- Born: 1991 (age 34–35)
- Occupations: Composer; Musician;
- Instruments: Saxophone; Flute; Clarinet; Handbells;
- Member of: Wild Up; Good Looking Friends;
- https://www.shelleywashington.com/

= Shelley Washington =

American composer and performer (born 1991)

Shelley Washington (born 1991) is an American composer and performer. She is also a saxophonist, vocalist, and plays flute, clarinet, and English handbells.

== Biography ==
Washington holds a Master of Music in Composition from New York University’s Steinhardt School of Culture, Education, and Human Development and an undergraduate degree in saxophone and Masters of Education from Truman State University.
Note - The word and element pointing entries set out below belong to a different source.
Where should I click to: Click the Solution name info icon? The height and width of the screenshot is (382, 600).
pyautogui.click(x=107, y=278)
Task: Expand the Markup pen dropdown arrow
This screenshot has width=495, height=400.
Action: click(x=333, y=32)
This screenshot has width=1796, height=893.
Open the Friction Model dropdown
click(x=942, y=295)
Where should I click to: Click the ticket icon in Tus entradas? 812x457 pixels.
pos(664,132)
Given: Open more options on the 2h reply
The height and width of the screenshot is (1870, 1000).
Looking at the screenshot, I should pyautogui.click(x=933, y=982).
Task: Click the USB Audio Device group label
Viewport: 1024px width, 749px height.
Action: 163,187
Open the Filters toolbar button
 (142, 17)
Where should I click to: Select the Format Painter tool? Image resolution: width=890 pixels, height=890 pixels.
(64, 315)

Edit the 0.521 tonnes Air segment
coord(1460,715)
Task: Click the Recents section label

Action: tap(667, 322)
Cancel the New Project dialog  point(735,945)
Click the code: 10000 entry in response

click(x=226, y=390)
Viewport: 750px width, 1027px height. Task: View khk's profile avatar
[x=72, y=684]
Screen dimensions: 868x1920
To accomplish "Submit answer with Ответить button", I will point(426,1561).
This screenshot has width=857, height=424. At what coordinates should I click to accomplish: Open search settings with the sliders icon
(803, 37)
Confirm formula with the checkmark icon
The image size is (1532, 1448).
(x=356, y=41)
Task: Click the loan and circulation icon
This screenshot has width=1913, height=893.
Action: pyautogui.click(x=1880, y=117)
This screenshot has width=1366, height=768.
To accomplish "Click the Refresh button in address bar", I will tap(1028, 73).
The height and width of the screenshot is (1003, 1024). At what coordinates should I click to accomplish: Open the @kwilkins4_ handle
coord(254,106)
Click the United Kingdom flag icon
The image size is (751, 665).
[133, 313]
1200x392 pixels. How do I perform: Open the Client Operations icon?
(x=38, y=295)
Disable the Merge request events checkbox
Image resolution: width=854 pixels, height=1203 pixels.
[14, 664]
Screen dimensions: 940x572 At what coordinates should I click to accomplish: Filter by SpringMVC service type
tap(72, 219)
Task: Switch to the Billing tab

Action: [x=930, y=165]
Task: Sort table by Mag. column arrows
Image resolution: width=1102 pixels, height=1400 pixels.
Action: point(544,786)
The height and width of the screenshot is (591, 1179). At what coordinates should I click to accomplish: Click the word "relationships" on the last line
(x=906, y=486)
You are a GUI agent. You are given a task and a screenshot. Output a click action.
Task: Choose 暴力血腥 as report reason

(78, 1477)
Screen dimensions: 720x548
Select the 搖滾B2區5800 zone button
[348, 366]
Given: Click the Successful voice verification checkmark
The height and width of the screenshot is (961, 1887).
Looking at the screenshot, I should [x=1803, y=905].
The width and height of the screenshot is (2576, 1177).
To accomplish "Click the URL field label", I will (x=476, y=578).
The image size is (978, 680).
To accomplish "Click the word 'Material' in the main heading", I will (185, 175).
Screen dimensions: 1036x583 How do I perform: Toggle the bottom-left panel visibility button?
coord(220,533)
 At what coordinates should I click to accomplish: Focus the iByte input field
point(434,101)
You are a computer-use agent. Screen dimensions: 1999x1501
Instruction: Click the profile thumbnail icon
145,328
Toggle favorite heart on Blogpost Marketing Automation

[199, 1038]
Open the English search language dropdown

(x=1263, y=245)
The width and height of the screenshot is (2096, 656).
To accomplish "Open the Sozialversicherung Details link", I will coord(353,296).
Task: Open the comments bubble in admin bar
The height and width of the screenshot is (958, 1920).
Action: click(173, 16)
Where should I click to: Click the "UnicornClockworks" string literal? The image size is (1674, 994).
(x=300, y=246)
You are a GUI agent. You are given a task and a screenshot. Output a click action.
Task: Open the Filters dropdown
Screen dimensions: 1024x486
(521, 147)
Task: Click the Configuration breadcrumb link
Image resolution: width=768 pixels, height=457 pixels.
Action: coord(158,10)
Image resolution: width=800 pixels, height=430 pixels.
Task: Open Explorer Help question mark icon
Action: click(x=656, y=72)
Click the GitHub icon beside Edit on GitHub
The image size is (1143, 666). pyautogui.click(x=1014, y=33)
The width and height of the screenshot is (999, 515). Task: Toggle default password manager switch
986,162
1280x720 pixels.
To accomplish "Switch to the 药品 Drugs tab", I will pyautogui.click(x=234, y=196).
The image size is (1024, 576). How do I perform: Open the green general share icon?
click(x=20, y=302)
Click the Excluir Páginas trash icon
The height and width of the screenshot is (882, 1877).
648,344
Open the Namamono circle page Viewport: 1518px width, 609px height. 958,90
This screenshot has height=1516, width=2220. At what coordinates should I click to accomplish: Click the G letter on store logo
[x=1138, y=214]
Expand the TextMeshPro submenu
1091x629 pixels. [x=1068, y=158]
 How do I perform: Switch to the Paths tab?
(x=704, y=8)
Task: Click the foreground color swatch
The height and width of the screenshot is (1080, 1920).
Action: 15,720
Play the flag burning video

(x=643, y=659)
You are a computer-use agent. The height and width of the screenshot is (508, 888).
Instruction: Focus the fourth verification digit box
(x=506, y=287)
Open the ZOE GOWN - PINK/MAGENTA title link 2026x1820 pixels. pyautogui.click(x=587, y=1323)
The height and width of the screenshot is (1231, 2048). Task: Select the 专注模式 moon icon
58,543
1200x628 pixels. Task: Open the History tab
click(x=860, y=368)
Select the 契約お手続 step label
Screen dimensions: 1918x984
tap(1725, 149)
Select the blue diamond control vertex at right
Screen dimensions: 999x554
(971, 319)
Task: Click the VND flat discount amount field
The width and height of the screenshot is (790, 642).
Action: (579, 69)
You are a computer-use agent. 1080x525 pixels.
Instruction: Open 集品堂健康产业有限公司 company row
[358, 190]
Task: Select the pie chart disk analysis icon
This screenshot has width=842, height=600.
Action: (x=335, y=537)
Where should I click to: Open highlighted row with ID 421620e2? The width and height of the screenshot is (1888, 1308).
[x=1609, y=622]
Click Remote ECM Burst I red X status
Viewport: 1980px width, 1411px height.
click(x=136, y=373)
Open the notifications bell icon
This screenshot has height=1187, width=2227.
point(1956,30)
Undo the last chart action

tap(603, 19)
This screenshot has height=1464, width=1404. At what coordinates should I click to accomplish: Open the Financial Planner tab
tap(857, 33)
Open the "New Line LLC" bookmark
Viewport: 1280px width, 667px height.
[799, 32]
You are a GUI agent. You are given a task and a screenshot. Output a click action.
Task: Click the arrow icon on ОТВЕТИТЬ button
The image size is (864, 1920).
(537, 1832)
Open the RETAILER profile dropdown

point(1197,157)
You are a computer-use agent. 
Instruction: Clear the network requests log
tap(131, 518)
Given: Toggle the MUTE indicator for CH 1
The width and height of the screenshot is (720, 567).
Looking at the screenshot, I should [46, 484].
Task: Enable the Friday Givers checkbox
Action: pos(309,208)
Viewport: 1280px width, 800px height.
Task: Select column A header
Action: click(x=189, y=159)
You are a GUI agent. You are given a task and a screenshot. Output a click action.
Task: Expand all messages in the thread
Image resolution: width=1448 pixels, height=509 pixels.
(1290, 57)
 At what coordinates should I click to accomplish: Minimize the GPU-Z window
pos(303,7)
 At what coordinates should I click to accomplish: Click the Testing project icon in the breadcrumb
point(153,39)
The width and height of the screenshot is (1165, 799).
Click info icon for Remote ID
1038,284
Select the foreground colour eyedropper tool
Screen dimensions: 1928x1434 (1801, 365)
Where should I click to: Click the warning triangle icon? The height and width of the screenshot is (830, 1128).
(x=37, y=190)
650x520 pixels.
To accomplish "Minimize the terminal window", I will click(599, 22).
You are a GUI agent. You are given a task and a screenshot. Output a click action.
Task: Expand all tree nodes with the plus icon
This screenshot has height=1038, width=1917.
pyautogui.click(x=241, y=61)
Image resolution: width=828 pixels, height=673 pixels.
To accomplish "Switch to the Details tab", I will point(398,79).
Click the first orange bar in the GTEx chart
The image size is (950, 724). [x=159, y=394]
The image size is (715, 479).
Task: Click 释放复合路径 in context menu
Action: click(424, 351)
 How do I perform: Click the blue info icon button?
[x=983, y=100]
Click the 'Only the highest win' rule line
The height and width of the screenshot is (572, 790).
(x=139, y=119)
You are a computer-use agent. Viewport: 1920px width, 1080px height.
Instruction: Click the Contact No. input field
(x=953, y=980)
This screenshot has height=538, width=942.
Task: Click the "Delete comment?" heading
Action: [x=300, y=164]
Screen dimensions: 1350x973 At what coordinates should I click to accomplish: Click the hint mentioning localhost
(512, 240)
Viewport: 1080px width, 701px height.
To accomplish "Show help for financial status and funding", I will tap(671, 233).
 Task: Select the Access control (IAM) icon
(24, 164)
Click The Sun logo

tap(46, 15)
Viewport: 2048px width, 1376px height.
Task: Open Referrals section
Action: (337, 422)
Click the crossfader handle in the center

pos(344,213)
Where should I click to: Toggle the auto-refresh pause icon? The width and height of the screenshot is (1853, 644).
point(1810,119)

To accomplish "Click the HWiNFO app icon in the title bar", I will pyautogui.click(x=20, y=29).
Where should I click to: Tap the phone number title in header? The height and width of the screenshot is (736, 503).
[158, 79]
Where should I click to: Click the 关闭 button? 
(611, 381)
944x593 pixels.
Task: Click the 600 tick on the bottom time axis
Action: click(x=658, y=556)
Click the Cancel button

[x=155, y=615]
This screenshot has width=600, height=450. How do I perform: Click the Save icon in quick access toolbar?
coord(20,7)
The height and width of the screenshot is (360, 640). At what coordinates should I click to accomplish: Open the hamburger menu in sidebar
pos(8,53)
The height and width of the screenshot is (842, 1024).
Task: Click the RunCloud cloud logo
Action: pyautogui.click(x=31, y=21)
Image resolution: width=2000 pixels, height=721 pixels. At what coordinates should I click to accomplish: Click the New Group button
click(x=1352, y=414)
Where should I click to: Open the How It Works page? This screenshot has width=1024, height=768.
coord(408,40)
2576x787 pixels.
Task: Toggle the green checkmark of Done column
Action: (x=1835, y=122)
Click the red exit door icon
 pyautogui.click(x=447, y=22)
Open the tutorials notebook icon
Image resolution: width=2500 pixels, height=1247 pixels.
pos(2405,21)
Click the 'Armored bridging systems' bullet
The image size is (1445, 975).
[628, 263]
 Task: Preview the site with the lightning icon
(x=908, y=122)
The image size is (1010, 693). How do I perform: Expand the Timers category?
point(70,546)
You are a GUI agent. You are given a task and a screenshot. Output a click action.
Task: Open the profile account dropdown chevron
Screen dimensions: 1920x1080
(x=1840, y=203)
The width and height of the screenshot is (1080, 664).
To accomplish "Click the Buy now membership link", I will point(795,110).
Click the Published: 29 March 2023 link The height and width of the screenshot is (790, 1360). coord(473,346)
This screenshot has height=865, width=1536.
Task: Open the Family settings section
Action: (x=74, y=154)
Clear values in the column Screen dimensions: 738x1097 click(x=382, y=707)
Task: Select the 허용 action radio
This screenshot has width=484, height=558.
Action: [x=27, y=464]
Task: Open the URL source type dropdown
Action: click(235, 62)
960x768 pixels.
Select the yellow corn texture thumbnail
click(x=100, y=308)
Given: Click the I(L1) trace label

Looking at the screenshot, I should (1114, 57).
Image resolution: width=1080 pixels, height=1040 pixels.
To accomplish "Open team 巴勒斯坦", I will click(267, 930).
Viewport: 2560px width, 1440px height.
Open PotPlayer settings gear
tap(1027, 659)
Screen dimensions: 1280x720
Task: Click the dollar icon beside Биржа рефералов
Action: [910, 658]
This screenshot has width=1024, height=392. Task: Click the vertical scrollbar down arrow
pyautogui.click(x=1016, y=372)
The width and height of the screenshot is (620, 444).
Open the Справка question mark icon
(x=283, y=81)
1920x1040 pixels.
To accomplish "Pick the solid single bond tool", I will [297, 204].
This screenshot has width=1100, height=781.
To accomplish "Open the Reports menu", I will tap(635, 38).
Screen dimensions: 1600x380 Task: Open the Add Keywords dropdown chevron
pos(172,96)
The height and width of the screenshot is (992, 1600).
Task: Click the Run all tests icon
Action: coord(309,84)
Washington's compositions have been performed by the Brooklyn Youth Chorus, Lior Willinger, NYU Orchestra, Angela Collier Reynolds, Face the Music Mika Quartet, Bang on a Can Festival Fellows, the Schiele String Quartet, and the Loud Box New Music Collective.

Washington has taught with the New York Philharmonic Very Young Composers program, and in the Young Composers and Improvisers Workshop. She has also served as the Artistic Director for the Noel Pointer Foundation, located in Brooklyn, and is a member of the Kinds of Kings Collective.

In an interview with the American Composers Forum, Washington describes her music as eclectic. “I like collage work. I feel like my brain is a definite patchwork,” she says. At the same time, she explains, "It’s harder for me to write when there’s too much musical input. I already have sensitivity issues. It’s more like conversations are hard for me. All the chatter just sounds like clucking to me. I can pick up on drums and rhythms because they’re consistent. “Swept away” is a very good way of putting it because I don’t often get to decide where my mind is going."

Washington is a member of the music collective Wild Up, who was nominated in 2020 for a Grammy in the category of Best Chamber Music/Small Ensemble Performance. In 2023, Wild Up's NPR Tiny Desk Concert premiered.